(What is being asked) Write out each record again exactly as it stands.

[Data listing]

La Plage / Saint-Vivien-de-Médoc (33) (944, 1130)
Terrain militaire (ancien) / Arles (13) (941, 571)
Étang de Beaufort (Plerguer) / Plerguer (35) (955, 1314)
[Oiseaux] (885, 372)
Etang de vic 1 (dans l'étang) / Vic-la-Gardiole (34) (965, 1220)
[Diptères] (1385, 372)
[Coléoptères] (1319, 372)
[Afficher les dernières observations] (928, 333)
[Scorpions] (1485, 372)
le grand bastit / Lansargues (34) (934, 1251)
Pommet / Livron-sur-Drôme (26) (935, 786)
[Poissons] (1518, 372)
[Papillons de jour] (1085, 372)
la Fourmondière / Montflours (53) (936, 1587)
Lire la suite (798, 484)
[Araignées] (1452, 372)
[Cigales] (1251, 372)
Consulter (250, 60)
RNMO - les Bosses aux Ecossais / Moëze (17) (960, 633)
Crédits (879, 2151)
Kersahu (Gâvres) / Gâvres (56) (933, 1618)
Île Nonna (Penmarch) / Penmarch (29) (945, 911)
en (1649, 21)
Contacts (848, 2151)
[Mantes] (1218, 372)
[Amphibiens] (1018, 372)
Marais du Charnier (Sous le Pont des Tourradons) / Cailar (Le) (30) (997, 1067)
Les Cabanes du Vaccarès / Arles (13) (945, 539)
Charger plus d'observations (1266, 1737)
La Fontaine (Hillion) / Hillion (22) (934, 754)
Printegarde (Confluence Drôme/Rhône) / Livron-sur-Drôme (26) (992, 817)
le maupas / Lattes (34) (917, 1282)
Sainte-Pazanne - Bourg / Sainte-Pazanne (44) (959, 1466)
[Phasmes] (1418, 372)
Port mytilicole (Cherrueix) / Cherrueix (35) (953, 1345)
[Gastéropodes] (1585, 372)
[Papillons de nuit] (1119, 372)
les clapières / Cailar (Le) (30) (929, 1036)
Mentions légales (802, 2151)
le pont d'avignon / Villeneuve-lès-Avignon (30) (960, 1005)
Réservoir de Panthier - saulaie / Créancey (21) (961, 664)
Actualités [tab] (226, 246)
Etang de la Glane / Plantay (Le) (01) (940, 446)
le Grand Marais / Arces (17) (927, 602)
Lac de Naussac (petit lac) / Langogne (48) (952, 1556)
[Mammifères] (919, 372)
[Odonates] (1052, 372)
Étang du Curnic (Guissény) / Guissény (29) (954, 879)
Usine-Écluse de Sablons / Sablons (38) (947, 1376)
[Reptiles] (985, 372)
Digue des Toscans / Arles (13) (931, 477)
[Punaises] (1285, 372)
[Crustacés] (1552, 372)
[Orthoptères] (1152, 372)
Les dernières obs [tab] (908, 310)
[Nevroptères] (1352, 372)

[/Data listing]

(Reply)
La Plage / Saint-Vivien-de-Médoc (33) (944, 1130)
Terrain militaire (ancien) / Arles (13) (941, 571)
Étang de Beaufort (Plerguer) / Plerguer (35) (955, 1314)
[Oiseaux] (885, 372)
Etang de vic 1 (dans l'étang) / Vic-la-Gardiole (34) (965, 1220)
[Diptères] (1385, 372)
[Coléoptères] (1319, 372)
[Afficher les dernières observations] (928, 333)
[Scorpions] (1485, 372)
le grand bastit / Lansargues (34) (934, 1251)
Pommet / Livron-sur-Drôme (26) (935, 786)
[Poissons] (1518, 372)
[Papillons de jour] (1085, 372)
la Fourmondière / Montflours (53) (936, 1587)
Lire la suite (798, 484)
[Araignées] (1452, 372)
[Cigales] (1251, 372)
Consulter (250, 60)
RNMO - les Bosses aux Ecossais / Moëze (17) (960, 633)
Crédits (879, 2151)
Kersahu (Gâvres) / Gâvres (56) (933, 1618)
Île Nonna (Penmarch) / Penmarch (29) (945, 911)
en (1649, 21)
Contacts (848, 2151)
[Mantes] (1218, 372)
[Amphibiens] (1018, 372)
Marais du Charnier (Sous le Pont des Tourradons) / Cailar (Le) (30) (997, 1067)
Les Cabanes du Vaccarès / Arles (13) (945, 539)
Charger plus d'observations (1266, 1737)
La Fontaine (Hillion) / Hillion (22) (934, 754)
Printegarde (Confluence Drôme/Rhône) / Livron-sur-Drôme (26) (992, 817)
le maupas / Lattes (34) (917, 1282)
Sainte-Pazanne - Bourg / Sainte-Pazanne (44) (959, 1466)
[Phasmes] (1418, 372)
Port mytilicole (Cherrueix) / Cherrueix (35) (953, 1345)
[Gastéropodes] (1585, 372)
[Papillons de nuit] (1119, 372)
les clapières / Cailar (Le) (30) (929, 1036)
Mentions légales (802, 2151)
le pont d'avignon / Villeneuve-lès-Avignon (30) (960, 1005)
Réservoir de Panthier - saulaie / Créancey (21) (961, 664)
Actualités [tab] (226, 246)
Etang de la Glane / Plantay (Le) (01) (940, 446)
le Grand Marais / Arces (17) (927, 602)
Lac de Naussac (petit lac) / Langogne (48) (952, 1556)
[Mammifères] (919, 372)
[Odonates] (1052, 372)
Étang du Curnic (Guissény) / Guissény (29) (954, 879)
Usine-Écluse de Sablons / Sablons (38) (947, 1376)
[Reptiles] (985, 372)
Digue des Toscans / Arles (13) (931, 477)
[Punaises] (1285, 372)
[Crustacés] (1552, 372)
[Orthoptères] (1152, 372)
Les dernières obs [tab] (908, 310)
[Nevroptères] (1352, 372)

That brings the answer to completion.